SAN JOSE, Calif. - Thomas and Stephanie Andersen bought a nice house in the suburbs last April, with a manicured lawn, a porch and a patio out back.
Everything was going well for the 30-something couple and their two young daughters on the quiet cul-de-sac in San Jose's Almaden Valley neighborhood.
Until the seagulls showed up.
Like a scene from an Alfred Hitchcock film, thousands of the squawking, flapping, marauding white birds descended on a pair of ponds about 30 feet from the Andersens' house on Bergamo Court. That was last November.
Not only are the birds still there, no one is exactly sure where they came from or how to get rid of them.
"It sounds like you're at the beach," Stephanie Andersen said. "They squawk all day. They get in fights. And it's a sanitation issue."
The gulls show up every morning shortly after 8 a.m., cover the sports fields at nearby Dartmouth Middle School, then swarm the ponds. They flap. They circle. They drop copious amounts of waste. Gratefully they leave at sunset, but the next morning they come back.
"I clean up the deck every day," said Thomas Andersen, with a sigh.
The ponds are percolation ponds, owned by the Santa Clara Valley Water District and used to recharge local underground aquifers. Their banks now are littered with chicken bones, scraps of plastic and prodigious puddles of goopy white guano.

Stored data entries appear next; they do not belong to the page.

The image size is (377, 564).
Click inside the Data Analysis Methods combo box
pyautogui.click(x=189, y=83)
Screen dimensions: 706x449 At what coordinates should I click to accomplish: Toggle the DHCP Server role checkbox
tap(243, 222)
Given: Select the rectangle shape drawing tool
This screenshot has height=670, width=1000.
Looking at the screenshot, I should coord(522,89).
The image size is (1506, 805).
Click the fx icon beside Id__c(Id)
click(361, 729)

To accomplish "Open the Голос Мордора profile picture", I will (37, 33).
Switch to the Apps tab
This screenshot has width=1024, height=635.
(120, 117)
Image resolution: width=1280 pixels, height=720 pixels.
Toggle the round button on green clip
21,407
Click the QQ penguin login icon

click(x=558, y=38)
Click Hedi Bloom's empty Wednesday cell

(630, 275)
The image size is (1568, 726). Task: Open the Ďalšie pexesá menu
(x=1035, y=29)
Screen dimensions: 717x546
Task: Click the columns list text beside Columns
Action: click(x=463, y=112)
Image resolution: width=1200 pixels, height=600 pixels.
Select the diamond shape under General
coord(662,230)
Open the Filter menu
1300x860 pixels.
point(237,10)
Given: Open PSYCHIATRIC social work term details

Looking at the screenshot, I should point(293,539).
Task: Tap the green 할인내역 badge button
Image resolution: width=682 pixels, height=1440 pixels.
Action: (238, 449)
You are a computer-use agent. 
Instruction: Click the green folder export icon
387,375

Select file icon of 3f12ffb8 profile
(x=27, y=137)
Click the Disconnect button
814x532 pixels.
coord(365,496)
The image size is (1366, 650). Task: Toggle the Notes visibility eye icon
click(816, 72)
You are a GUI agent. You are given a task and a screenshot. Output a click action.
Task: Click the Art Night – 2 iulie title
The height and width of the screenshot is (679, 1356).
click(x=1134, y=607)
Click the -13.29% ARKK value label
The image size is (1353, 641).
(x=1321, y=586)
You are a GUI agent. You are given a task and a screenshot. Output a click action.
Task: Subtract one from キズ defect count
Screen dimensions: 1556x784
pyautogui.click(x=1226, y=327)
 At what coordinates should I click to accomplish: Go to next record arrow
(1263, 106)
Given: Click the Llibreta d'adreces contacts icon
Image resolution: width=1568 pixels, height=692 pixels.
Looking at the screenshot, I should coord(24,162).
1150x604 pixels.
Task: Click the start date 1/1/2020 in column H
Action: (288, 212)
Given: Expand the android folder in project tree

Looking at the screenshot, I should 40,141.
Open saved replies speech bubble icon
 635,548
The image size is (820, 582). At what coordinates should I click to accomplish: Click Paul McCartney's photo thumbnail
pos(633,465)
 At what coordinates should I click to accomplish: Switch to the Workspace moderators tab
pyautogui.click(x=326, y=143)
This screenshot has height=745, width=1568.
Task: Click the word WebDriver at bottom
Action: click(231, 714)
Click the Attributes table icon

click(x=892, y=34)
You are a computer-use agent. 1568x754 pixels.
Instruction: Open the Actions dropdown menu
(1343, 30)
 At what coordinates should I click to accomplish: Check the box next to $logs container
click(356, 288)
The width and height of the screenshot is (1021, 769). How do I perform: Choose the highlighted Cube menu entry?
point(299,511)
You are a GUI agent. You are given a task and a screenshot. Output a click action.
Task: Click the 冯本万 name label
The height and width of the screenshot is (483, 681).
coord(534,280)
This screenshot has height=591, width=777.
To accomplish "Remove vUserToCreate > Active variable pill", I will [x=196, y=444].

"I have seen them in increasing numbers," said Nina Merrill, a wildlife biologist with the water district. "My guess is they are coming from the bay."
For the past eight years, Merrill has used border collies to chase away resident Canada geese, whose numbers can also become problematic around the waste district's several dozen ponds. The mysterious seagulls present a different problem.
"What can we do about it? That's a good question," she said. "We need these ponds for groundwater replenishment. If it's a long-term problem we'll have to study it. It's not something we can ignore."
One thing is for certain: The population of gulls, mostly California gulls, in South San Francisco Bay has exploded in the past 30 years - turning it into the largest gull nesting area in the state. And biologists say unwelcome visits to other Silicon Valley neighborhoods may become more common in the years ahead.
In the early 1980s, researchers counted only a few hundred gulls in the South Bay. Last year there were 46,000. Historically, the gulls flew every summer to Mono Lake, in the Eastern Sierra, to breed. But as Los Angeles drained the lake to supply its drinking water demands, its level dropped. By 1979, land bridges emerged that allowed coyotes to eat thousands of the gulls' eggs. The next year, the birds began nesting in San Francisco Bay.
Over time, the flying scavengers raided garbage dumps, laid lots of eggs, and flourished. Recent studies show the gulls are eating the eggs and offspring of shorebirds, including endangered snowy plovers, American avocets, Forester's terns and black-necked stilts - threatening the success of multimillion-dollar efforts to bring back the bay's wetlands.
"Everyone is really concerned," said Caitlin Robinson-Nilsen, waterbird program director for the San Francisco Bay Bird Observatory in Alviso. "We have such amazing diversity of nesting and wintering birds in the bay, we don't want this one species to outcompete all the others."
The Andersens remain puzzled by their predicament.
This summer, nobody knows where those gulls will lay their eggs, she said, adding more than 1,000 birds have been fitted with leg bands to track them.
"Gulls are hard. They are relatively intelligent," said Strong. "They don't mind being around people. We consider them a nuisance species."
And shooting them is illegal under the 1916 Migratory Bird Treaty.
Strong said biologists are considering oiling their eggs to stop them from hatching. But gulls can live 20 years or more, and oiling thousands of eggs is expensive.
The Andersens have contacted the water district and City Hall, and had no luck so far. Some biologists said the birds might leave in the summer to breed in the bay or at Mono Lake. But they could easily be back next fall.
"They are out of control," Stephanie Andersen said. "It's beautiful when they go away."